So writes Alabama Poet Laureate Dr. Sue Brannan Walker in her poem “Three Husbands, A Needle and Thread.” The poem is from her collection “She Said,” in which Walker centers on historical women and captures a slice of their life in brief capsules.
“Betsy ‘sewed’ and so she reaped,” Walker summed up the flagmaker’s life in a telephone interview this week, adding that Ross, who was a wife, breadwinner and grandmother in her day, still deserves accolades.
With an approach like this to history and verse, the writer’s time with an audience next Thursday evening at Houston Cole Library should be entertaining and fun.
The Friends of Houston Cole Library will feature Walker as the organization’s guest writer at 7 p.m. on the library’s 11th floor. The event is free and open to the public.
As the state’s official poet, Walker serves as an ambassador for poetry in Alabama; she conducts workshops and speaks to groups and classrooms throughout the state. The Mobile writer’s finished work “Whatever Remembers: An Anthology of Alabama Poetry” is one of several contributions she has brought to her place of eminence in poetry. Her work also includes eight published books of poetry.
Walker is professor of English at the University of South Alabama where she teaches courses in creative writing. She is vice president of the Alabama Writer’s Conclave, the letters chairperson for the National League of American Pen Women and is on the board of the Alabama Writer’s Forum. A critical book “James Dickey and the Environment” is forthcoming with Mellen Press, she said. Dickey was an American poet and novelist born in the Atlanta area.
Walker’s poetry is vital and deeply human, and often laced with humor. “Gliderman,” which she will read Thursday, is a letter of appreciation to her late grandfather Lewis Webster Brennan, who “would be there always, swinging in his glider, waiting for me,” she wrote. It was her first published poem. She will also read other poems from her collection.
Walker also won the Alabama Writer’s Conclave Play-Writing competition for her one-woman play based on the life of Mobile’s 19th century socialite and writer, Madame Octavia LeVert, granddaughter of George Walton, the Georgia signer of the Declaration of Independence.
Dr. Joanne Gates, professor of English at Jacksonville State University, has heard Walker read her poetry on two occasions.
“I am impressed with Sue Walker’s poetry,” Gates said. “She encourages student poets with very clever exercises and gives great inspiration to others in the way she composes a poem about everyday circumstances.” What it’s like to sit in a dentist’s chair is an example of her verse on routine happenings, Dr. Gates said. The poet’s verse that imagines a friendship with American novelist Carson McCullers is in a more serious vein.

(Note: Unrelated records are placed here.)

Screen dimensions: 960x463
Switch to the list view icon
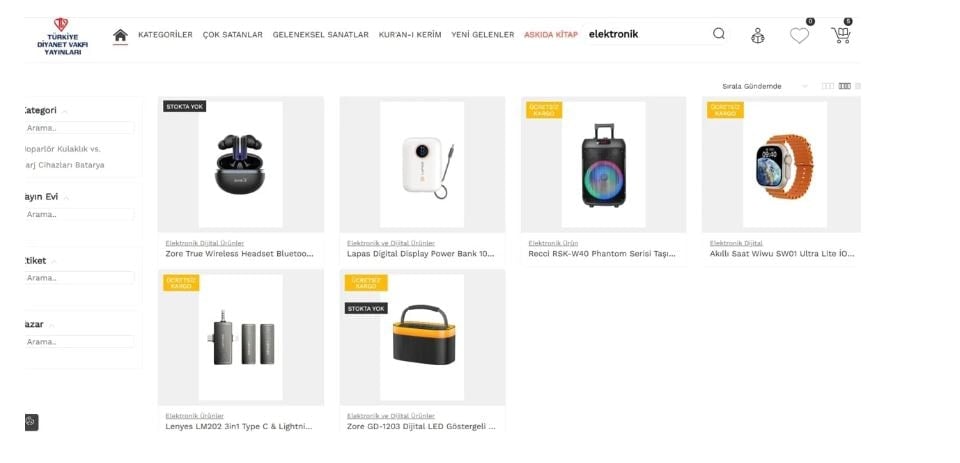tap(858, 86)
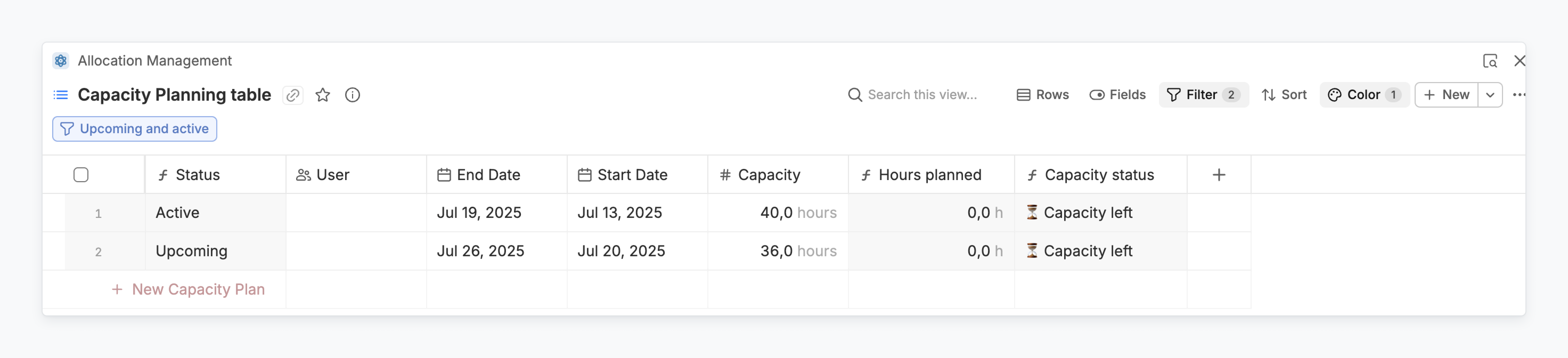This screenshot has height=358, width=1568.
Task: Open the Sort options
Action: pos(1284,95)
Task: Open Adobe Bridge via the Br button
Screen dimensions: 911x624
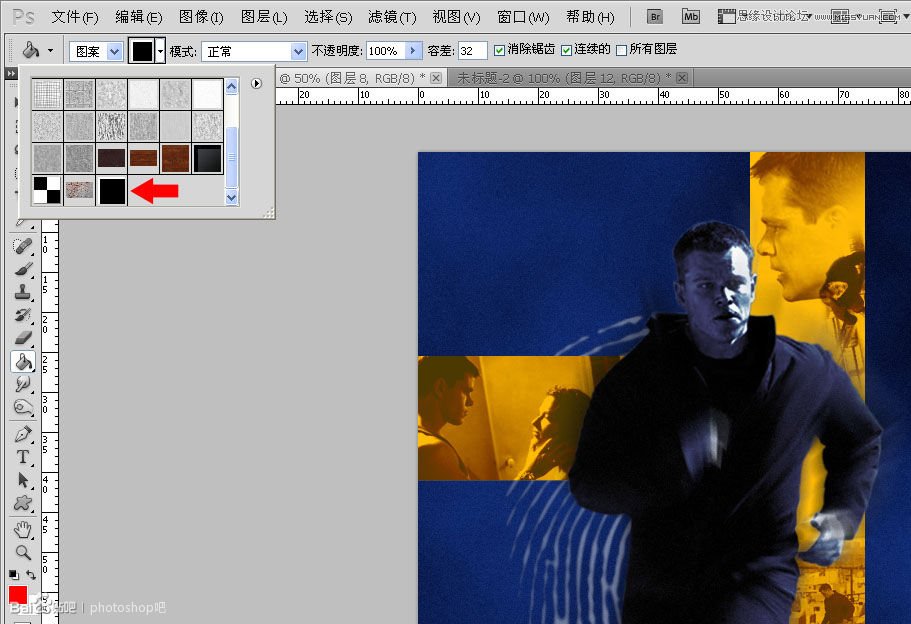Action: 654,16
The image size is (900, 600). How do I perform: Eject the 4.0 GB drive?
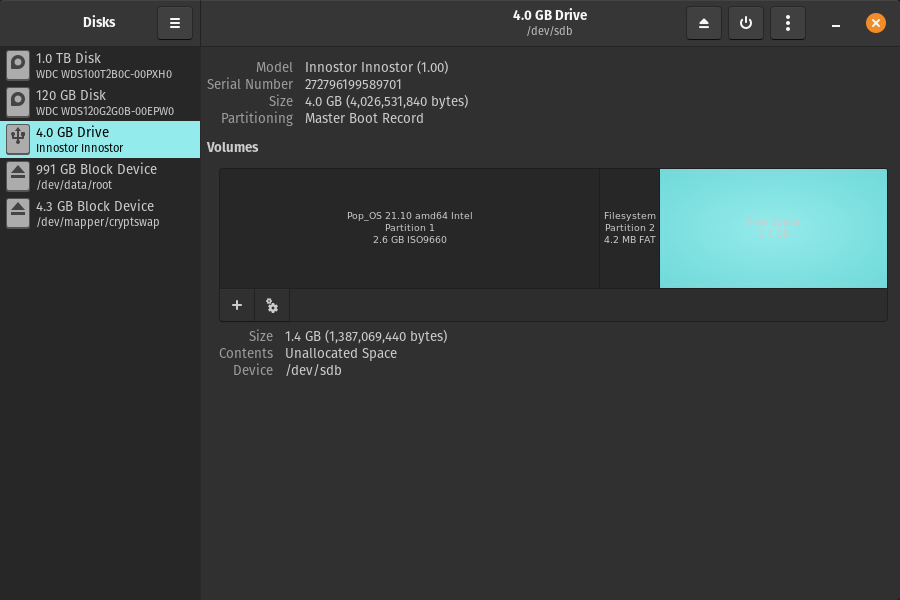(x=704, y=23)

Walker’s books will be available for purchase and signing Thursday evening. Refreshments will be served.
CAST Kidz Drama
“The Trial of Mother Goose,” a play with familiar characters will be presented at 5 p.m. Sunday, March 11, at McClellan Theatre. Seventeen children ranging from ages 4-17 will deliver the story of Mother Goose and her desperate problem: She is accused of bringing harm to the characters in her stories so she can gain profit and fame from the retelling of their tale. Finally, the characters become more sympathetic and plead her case, but in the end, Ole King Cole makes the judgment call.
Not only have the CAST Kidz learned how to act out roles such as Little Miss Muffet, a soldier, a cook, a queen, and Felix, Freddy and Fritz, known as the Three Fiddlers, they have allso written original rap songs for the show and assembled their costumes. The play is directed by Kim Dobbs.
There is no admittance fee. A $5 donation to CAST Kidz is suggested, but not required.